## Directions
Write out the whole transcript below, a conversation that scores predictions for 2017, word for word.

## Extract to read
Rob: Congrats to you guys. My third prediction for 2017 was that there would be a 20% or more correction in the US stock market. On a scale of one to five, I give myself a zero. Have you heard this expression, “I’ve predicted five of the last two bear markets.” That’s essentially what I’ve done here. I think like all of us, things seem overvalued, but everyone’s been saying this. I know someone who pulled all their money out of the stock market in 2013 or 2014 and they have missed tremendous amounts of gains. Timing the market is so, so hard. We all think we can and it’s always a little bit later, you can’t quite outlast the market in terms of the irrationality of it going up or going down. I would probably say this will happen in 2018 but I’m not going to cheat and use that prediction again. I was dead wrong.
Mike: I thought you were going to say the 20% market correction was going to be upwards instead of downwards. I thought you were gonna…
Rob: I should have. It corrected from it’s low. It corrected upwards. My fourth and final prediction for 2017 was that the first consumer purchase package would be legally delivered with a man drone somewhere in the world and I believe, if I recall, that I made this prediction it was late November, early December, and it was within a couple of weeks that this happened. It was even before 2017. Is that your memory?
Mike: I think that’s correct. I think that happened before the year started. I think we were debating about whether or not you got credit for it because it was not in 2017.
Rob: I would give myself a five on this one even though maybe technically it should have happened two weeks later for it to be in 2017. We should call this our predictions from between right now and the end of the following year.
Mike: You’re just trying to get credit for that one.
Rob: Alright, let’s dive into our predictions between now and the end of 2018.
Mike: What’s your first prediction, Rob?
Rob: Hey, wait! I didn’t even type this one. Let me read this one. Rob will buy a bunker in the Swiss Alps, establish a micronation with his 11-year old son as the benevolent dictator. How did this show up in our outline, Mike?
Mike: I don’t know, I have no idea.
Rob: I think that’s a really good prediction.
Mike: Must have been the elves.

## Available data
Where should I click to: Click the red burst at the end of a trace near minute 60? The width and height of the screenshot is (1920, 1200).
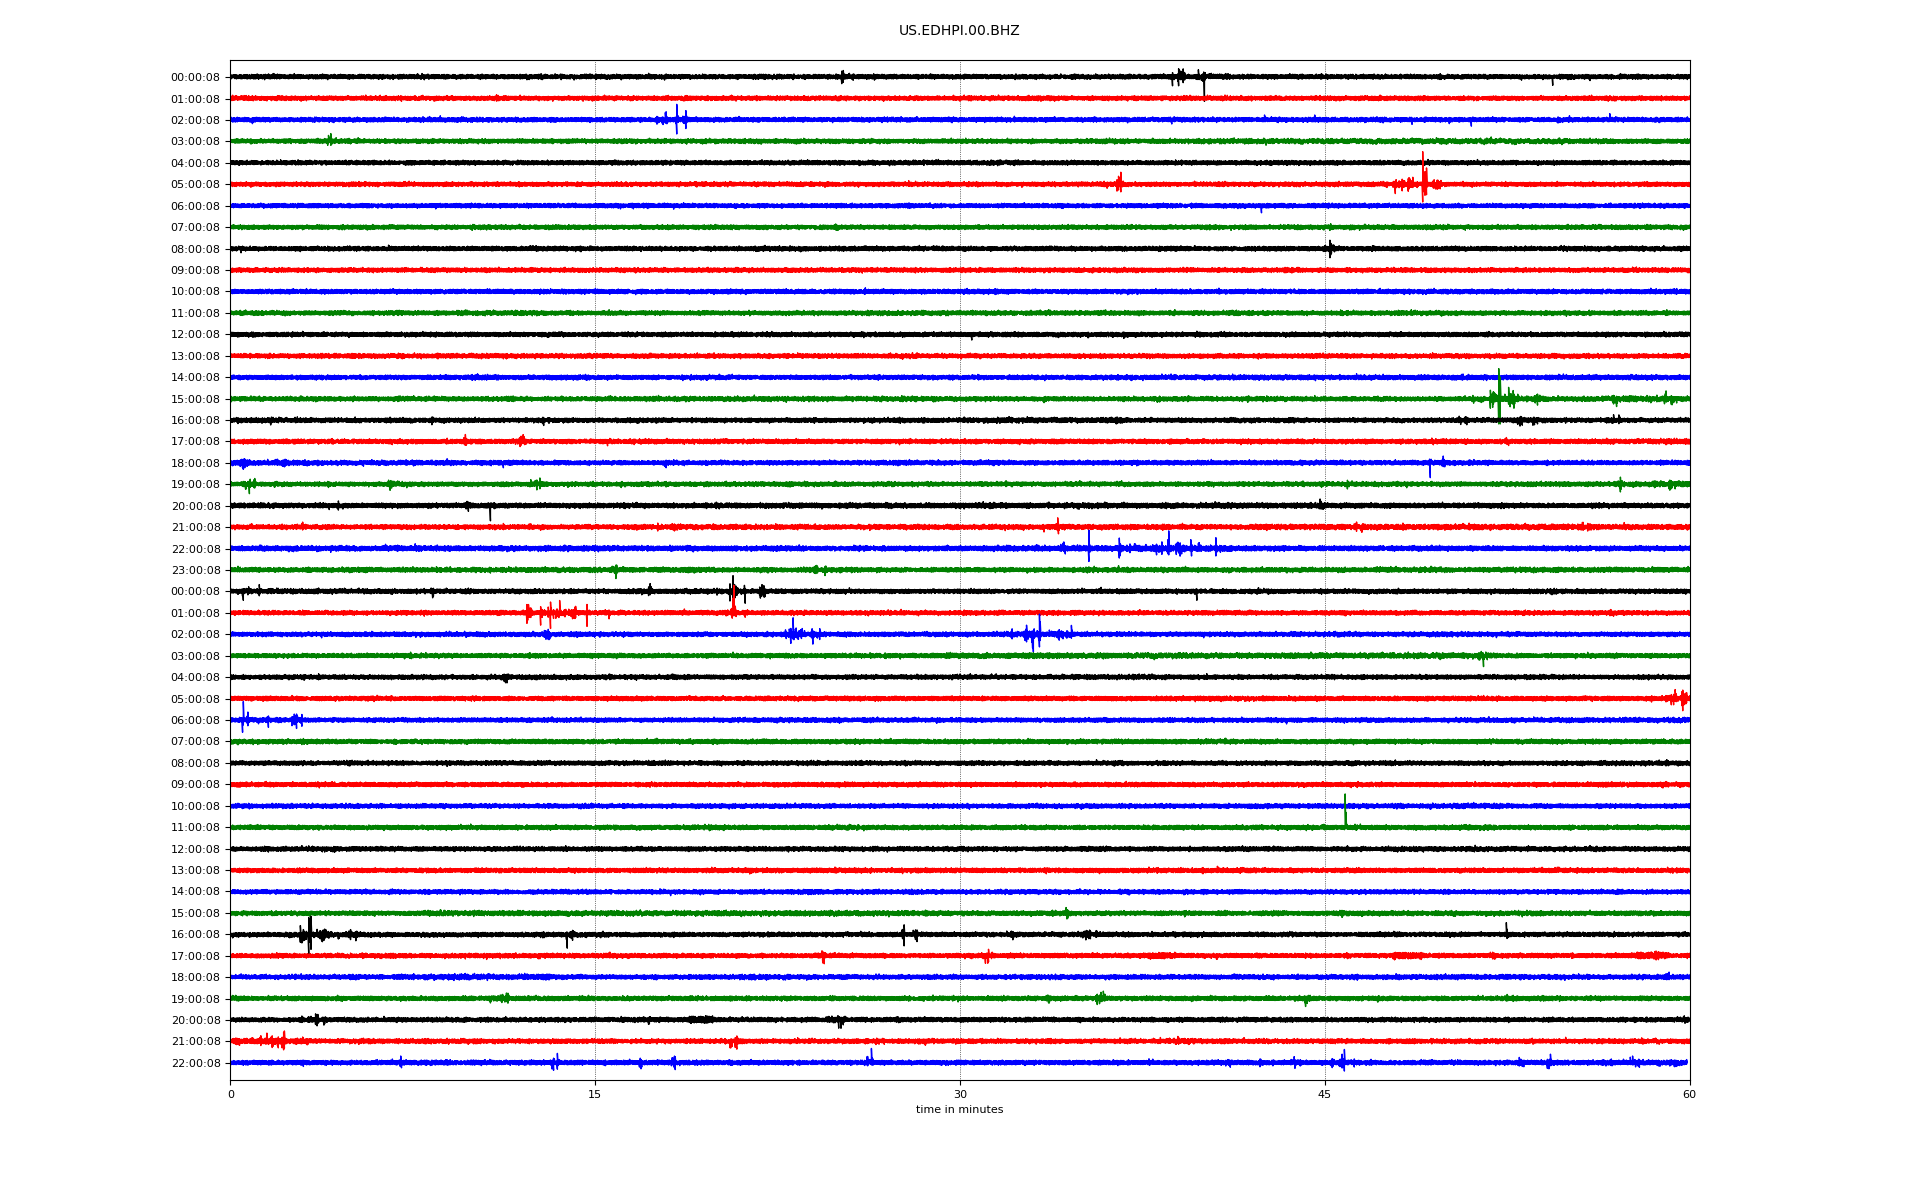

## Completed exercise
Rob: Congrats to you guys. My third prediction for 2017 was that there would be a 20% or more correction in the US stock market. On a scale of one to five, I give myself a zero. Have you heard this expression, “I’ve predicted five of the last two bear markets.” That’s essentially what I’ve done here. I think like all of us, things seem overvalued, but everyone’s been saying this. I know someone who pulled all their money out of the stock market in 2013 or 2014 and they have missed tremendous amounts of gains. Timing the market is so, so hard. We all think we can and it’s always a little bit later, you can’t quite outlast the market in terms of the irrationality of it going up or going down. I would probably say this will happen in 2018 but I’m not going to cheat and use that prediction again. I was dead wrong.
Mike: I thought you were going to say the 20% market correction was going to be upwards instead of downwards. I thought you were gonna…
Rob: I should have. It corrected from it’s low. It corrected upwards. My fourth and final prediction for 2017 was that the first consumer purchase package would be legally delivered with a man drone somewhere in the world and I believe, if I recall, that I made this prediction it was late November, early December, and it was within a couple of weeks that this happened. It was even before 2017. Is that your memory?
Mike: I think that’s correct. I think that happened before the year started. I think we were debating about whether or not you got credit for it because it was not in 2017.
Rob: I would give myself a five on this one even though maybe technically it should have happened two weeks later for it to be in 2017. We should call this our predictions from between right now and the end of the following year.
Mike: You’re just trying to get credit for that one.
Rob: Alright, let’s dive into our predictions between now and the end of 2018.
Mike: What’s your first prediction, Rob?
Rob: Hey, wait! I didn’t even type this one. Let me read this one. Rob will buy a bunker in the Swiss Alps, establish a micronation with his 11-year old son as the benevolent dictator. How did this show up in our outline, Mike?
Mike: I don’t know, I have no idea.
Rob: I think that’s a really good prediction.
Mike: Must have been the elves.